By Michael Every of Rabobank

*Another* pause that doesn't refresh

If Tuesday was market chaos, Wednesday was chaos on a trampoline on drugs.

The polite version is that weaker US labor market data (ADP employment +89K vs. 159K expected, and median pay up ‘only’ 5.9% y-o-y) saw the market reverse some of Tuesday’s bond sell-off and ‘pause’ to see what comes next. The ruder version is best summarized by the disturbing graphics in my 2023 outlook ‘The Pause That Doesn’t Refresh’ with its 1950’s-advert style ingredients: “INCLUDES: Geopolitics! Inflation! Policy errors! Recession! NO RATE CUTS!”, and its health warning: “This product does not contain: hopium, copium, asset-rich-income-poor, gold, crypto, or Petroyuan. Shake yourself well before use.”

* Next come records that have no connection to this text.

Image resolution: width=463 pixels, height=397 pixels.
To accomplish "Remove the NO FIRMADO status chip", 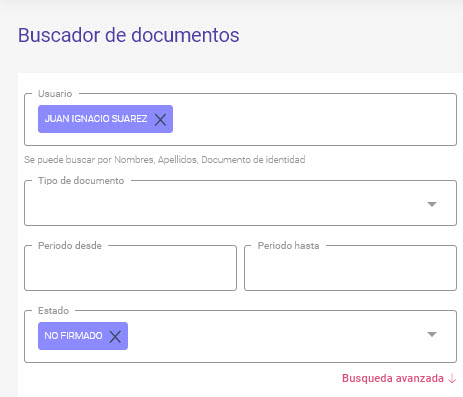I will (115, 336).
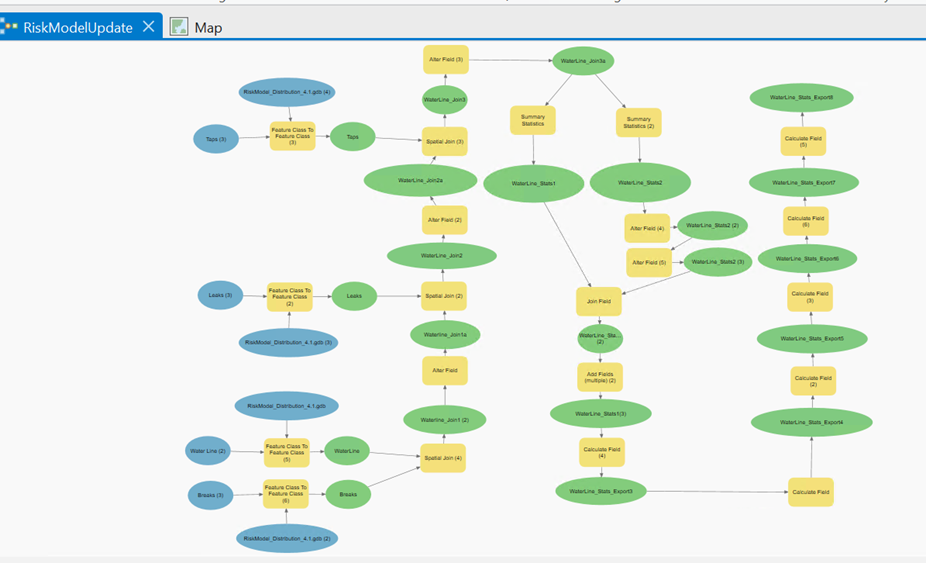Close the RiskModelUpdate tab

[148, 27]
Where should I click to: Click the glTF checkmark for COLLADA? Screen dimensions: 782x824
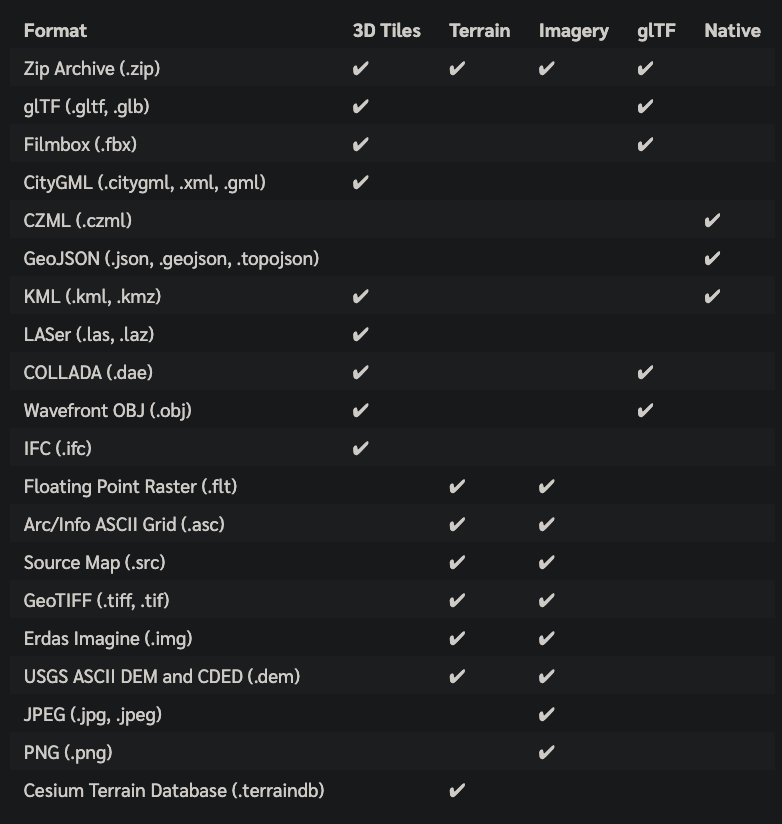pos(645,373)
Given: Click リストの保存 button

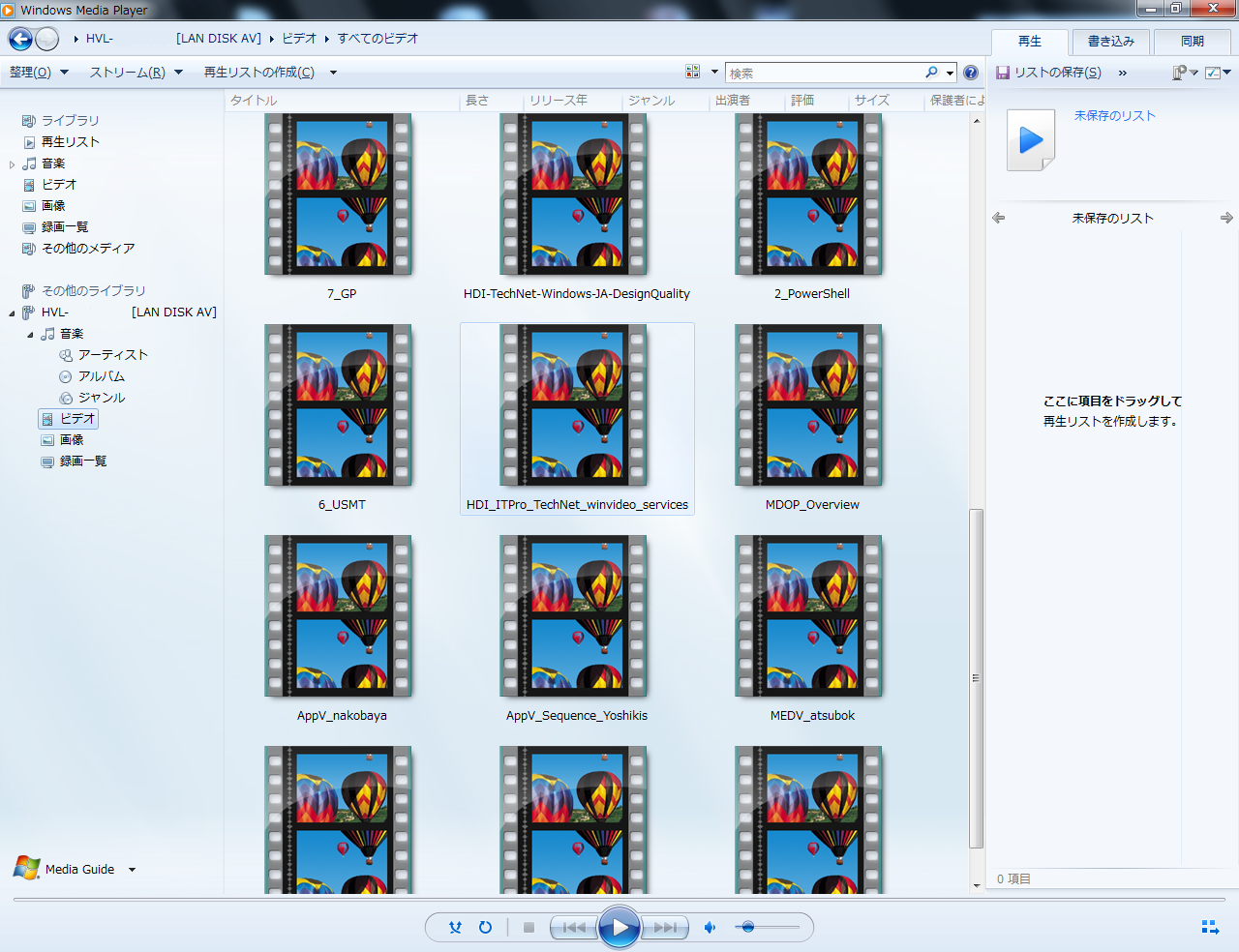Looking at the screenshot, I should pyautogui.click(x=1049, y=73).
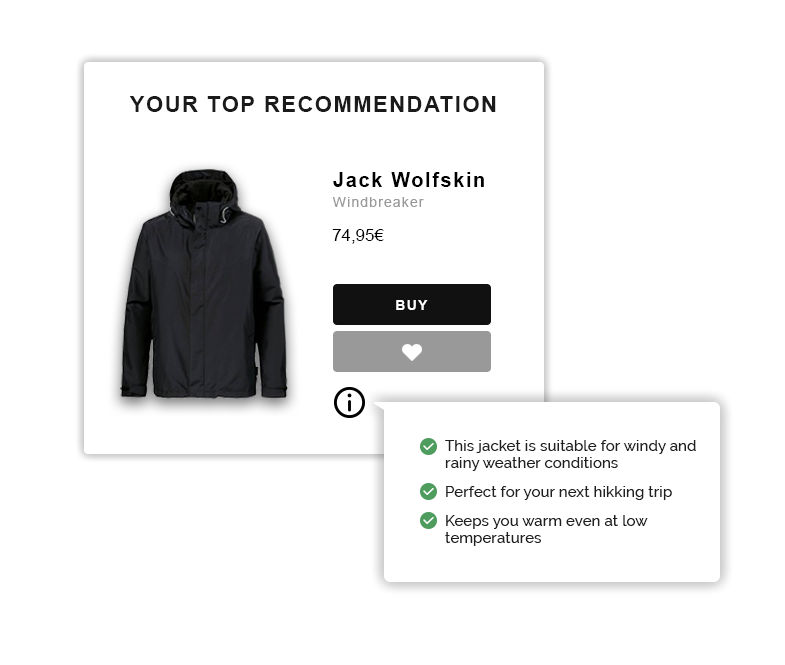Click the black BUY button

coord(411,305)
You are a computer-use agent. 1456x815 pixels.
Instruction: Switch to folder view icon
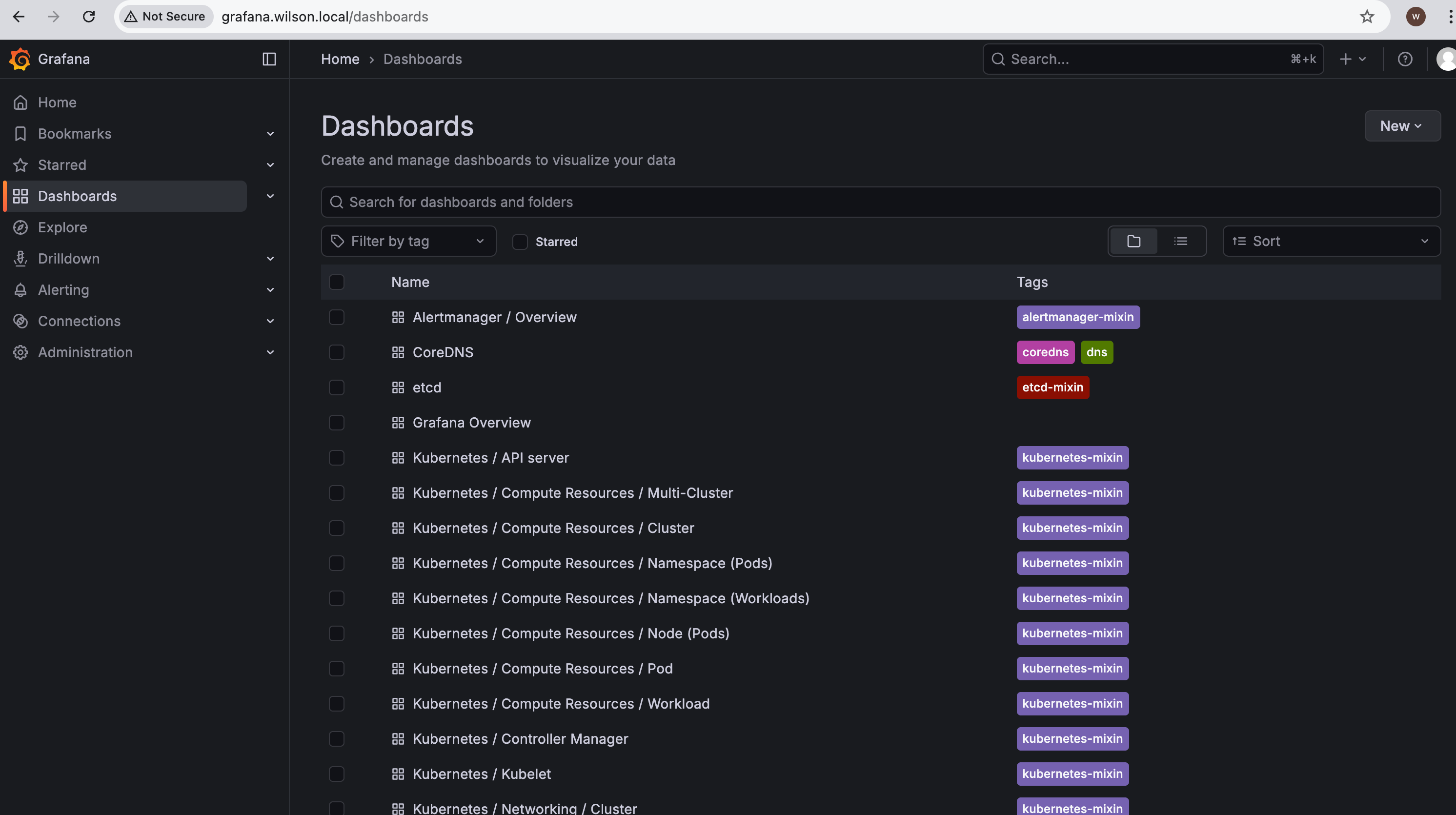click(1133, 242)
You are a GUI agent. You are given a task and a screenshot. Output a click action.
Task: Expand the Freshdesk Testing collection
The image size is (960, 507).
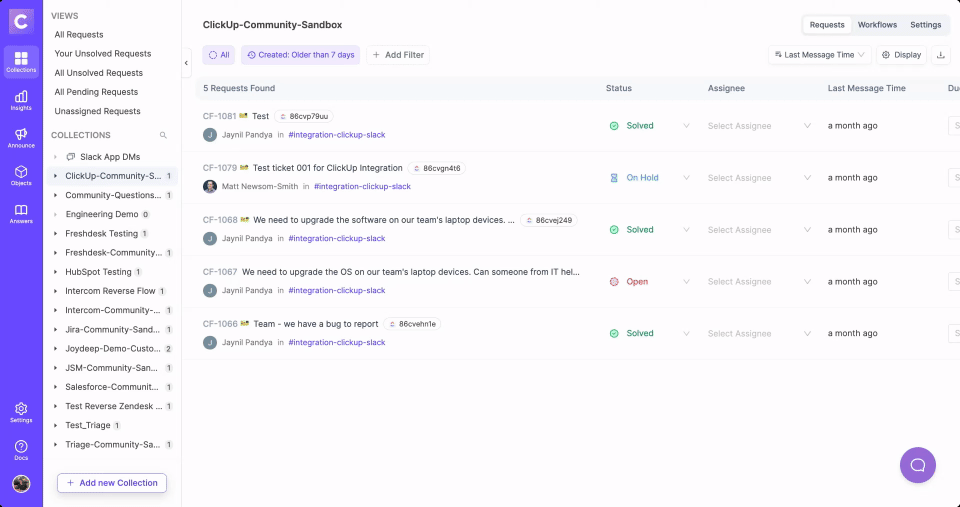[56, 234]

To summarize, US 10-year yields started at 4.80%, pushed up to almost hit 4.90%, then, just as key bond metrics were finally flashing inflation concerns, and long before the ADP data, this move was reversed, and once we got the ADP data, yields closed lower on the day. Moreover, as we got a staggering 5% drop in oil prices(!) to boot, those yields ended at 4.72%, so a near 18bp intra-day round trip. At the short end of the US curve, 2-year yields went to over 5.17% and then dropped back to 5.05%. Further down the curve, supposedly above this fray, 30-year yields soared to over 5.01% and then collapsed to 4.86% within a few hours. Just to underline, this is the primus inter pares of global bond markets which everyone everywhere in the world has to look to for the cost of borrowing: and it’s trading like a penny stock.

If that doesn’t give you pause for thought, not refreshment, then there is something wrong with you, even if you think lower yields are ‘better’ than higher (i.e., you are a borrower not a saver, or you work in financial markets).

To emphasize my point, back to oil. This is still the lifeblood of the global economy, and again one perhaps dodgy data point from increasingly erratic US sources saw a staggering decline of $5 in one day. That, more than anything, is what brought down bond yields, not the ADP.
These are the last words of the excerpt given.